I am currently attending on the inpatient service, which means I spend a good chunk of my day seeing new ID consults and rounding on follow-ups. As I’m sure is true in most hospitals, many of these consults are from the intensive care units (ICUs).
After 18 years in this ID business, I confess I still find myself quite challenged by ICU Infectious Diseases. It’s not due to the complexity of the cases, in fact just the opposite — paradoxically, there’s a sameness to the cases that is worlds away from the wonderful variety of ID/HIV elsewhere: the outpatient with fever of unknown origin, or the inpatients with endocarditis, meningitis, orthopedic infection, HIV-related complication, or tropical fever (the stuff that makes up much of the rest of the consult volume). One intensivist says that once patients get past the first few days after admission, most of the medical issues they face are similar.

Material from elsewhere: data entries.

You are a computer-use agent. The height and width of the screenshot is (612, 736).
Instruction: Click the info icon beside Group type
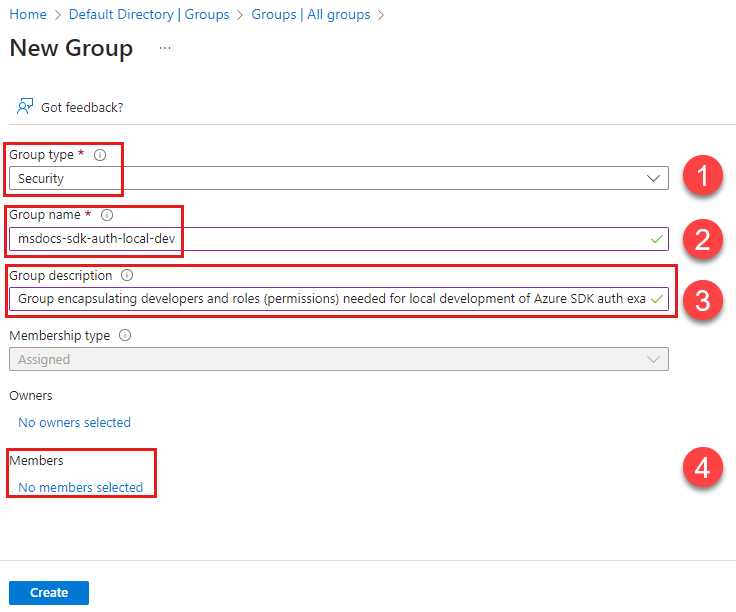pos(100,155)
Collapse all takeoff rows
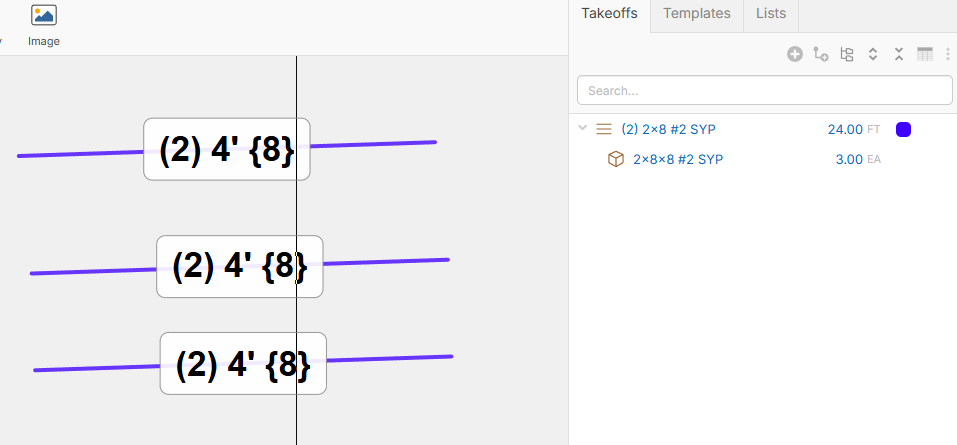This screenshot has height=445, width=957. 898,54
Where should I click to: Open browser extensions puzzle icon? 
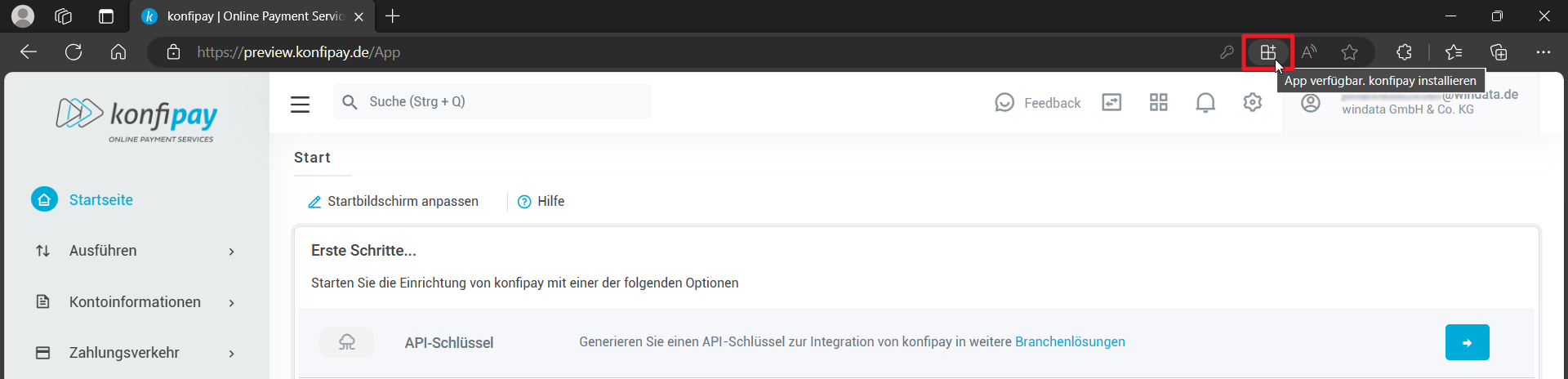coord(1404,52)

From the ID perspective, this means “rounding up the usual suspects,” including searching for line infections, UTIs, C diff, sinusitis, pancreatitis, surgical site infections, acalculous cholecycstitis, drug fever, infected pressure ulcers and — especially — nosocomial pneumonia.
There’s a sameness to these investigations that makes individualizing care difficult, and often forces us to focus on the (abundant) microbiologic data as distinguishing characterisitics. Just how resistant are the bacteria isolated from this patient’s respiratory sample? How many different possible pathogens can be cultured from a surgical drain? What is the significance of candida isolated from several non-sterile sites? How about those few colonies of coagulase negative staph on a removed line tip?
So where to go for help? For a comprehensive “how to” for this patient population, check out the recent IDSA/American College of Critical Care Guidelines. It’s an impressive document.
And give yourself plenty of time — it’s 20 pages long, and has over 200 references.